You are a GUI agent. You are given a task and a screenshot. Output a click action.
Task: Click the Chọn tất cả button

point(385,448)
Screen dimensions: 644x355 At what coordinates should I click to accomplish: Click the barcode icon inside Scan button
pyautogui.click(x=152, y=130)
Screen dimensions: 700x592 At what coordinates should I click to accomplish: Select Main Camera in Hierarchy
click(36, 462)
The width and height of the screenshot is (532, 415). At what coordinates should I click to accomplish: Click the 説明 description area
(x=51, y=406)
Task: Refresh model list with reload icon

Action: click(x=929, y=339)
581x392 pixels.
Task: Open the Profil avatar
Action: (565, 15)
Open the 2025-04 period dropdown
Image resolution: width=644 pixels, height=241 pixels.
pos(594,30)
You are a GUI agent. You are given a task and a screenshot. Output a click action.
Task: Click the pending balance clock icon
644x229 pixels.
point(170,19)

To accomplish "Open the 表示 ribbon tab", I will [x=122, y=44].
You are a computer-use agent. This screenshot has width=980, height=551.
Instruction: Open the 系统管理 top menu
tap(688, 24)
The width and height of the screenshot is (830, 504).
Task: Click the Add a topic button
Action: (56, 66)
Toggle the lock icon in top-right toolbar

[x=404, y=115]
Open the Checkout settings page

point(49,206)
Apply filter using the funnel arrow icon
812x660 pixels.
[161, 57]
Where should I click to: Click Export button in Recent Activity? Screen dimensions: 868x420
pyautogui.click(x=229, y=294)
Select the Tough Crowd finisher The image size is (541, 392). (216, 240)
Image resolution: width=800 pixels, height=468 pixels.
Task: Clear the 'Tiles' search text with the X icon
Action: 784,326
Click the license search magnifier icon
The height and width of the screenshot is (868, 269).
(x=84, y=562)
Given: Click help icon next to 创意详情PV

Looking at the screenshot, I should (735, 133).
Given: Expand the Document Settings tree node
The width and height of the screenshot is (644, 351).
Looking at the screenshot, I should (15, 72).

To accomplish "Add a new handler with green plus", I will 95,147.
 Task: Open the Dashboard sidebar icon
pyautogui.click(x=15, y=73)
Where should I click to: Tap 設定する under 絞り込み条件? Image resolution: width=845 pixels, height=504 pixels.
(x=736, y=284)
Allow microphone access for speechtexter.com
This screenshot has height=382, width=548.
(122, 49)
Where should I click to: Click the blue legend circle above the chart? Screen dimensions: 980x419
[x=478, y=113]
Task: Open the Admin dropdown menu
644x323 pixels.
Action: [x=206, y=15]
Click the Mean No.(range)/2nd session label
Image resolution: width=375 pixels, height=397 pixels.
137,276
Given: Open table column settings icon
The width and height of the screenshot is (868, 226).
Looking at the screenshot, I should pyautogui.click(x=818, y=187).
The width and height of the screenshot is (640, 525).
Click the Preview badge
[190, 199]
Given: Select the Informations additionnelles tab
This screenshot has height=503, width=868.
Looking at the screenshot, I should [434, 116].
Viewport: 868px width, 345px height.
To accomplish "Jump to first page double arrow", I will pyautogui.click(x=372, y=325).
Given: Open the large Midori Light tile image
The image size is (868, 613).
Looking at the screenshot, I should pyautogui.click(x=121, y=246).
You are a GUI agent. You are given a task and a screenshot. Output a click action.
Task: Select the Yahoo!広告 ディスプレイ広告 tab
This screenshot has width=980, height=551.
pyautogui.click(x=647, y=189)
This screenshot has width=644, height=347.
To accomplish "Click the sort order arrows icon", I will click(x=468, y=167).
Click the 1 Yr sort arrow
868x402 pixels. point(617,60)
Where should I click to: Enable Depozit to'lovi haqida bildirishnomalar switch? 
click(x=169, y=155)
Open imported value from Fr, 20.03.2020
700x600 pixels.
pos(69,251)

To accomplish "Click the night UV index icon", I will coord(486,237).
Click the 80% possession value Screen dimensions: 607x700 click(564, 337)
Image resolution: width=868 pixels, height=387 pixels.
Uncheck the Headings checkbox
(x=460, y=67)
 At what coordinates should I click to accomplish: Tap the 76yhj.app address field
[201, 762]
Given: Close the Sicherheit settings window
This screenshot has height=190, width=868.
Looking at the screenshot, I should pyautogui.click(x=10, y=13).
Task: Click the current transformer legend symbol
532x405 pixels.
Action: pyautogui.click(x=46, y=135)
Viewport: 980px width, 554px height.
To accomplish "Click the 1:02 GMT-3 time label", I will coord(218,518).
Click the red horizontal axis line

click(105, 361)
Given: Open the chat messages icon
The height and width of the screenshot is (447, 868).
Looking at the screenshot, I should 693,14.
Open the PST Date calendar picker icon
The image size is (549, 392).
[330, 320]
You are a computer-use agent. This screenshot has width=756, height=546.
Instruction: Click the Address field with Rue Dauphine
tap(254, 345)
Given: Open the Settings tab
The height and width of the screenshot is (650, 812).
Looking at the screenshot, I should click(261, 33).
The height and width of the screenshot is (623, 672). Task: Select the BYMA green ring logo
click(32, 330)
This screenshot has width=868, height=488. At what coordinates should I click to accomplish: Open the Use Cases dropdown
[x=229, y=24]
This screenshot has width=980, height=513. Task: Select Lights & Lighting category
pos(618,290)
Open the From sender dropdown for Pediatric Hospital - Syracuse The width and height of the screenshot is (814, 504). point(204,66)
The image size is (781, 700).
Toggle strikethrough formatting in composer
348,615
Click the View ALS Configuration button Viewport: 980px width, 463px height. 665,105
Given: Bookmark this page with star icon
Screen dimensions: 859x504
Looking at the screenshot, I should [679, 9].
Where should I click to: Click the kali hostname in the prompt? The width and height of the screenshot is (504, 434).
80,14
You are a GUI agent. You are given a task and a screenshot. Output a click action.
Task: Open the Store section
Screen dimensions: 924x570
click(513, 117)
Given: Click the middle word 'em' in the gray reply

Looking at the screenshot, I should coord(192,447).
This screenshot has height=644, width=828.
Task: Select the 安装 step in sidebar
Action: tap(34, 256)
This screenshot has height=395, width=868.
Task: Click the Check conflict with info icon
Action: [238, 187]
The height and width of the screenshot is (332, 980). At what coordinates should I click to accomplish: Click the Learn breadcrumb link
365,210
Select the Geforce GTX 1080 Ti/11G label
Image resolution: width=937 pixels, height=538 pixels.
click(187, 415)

·····

— Aim of the task —
Working from the entries above, filter out every line that lacks "computer" and copy what remains.

— Task response —
You are a computer-use agent. This screenshot has width=980, height=551.
You are a computer-use agent. This screenshot has width=756, height=546.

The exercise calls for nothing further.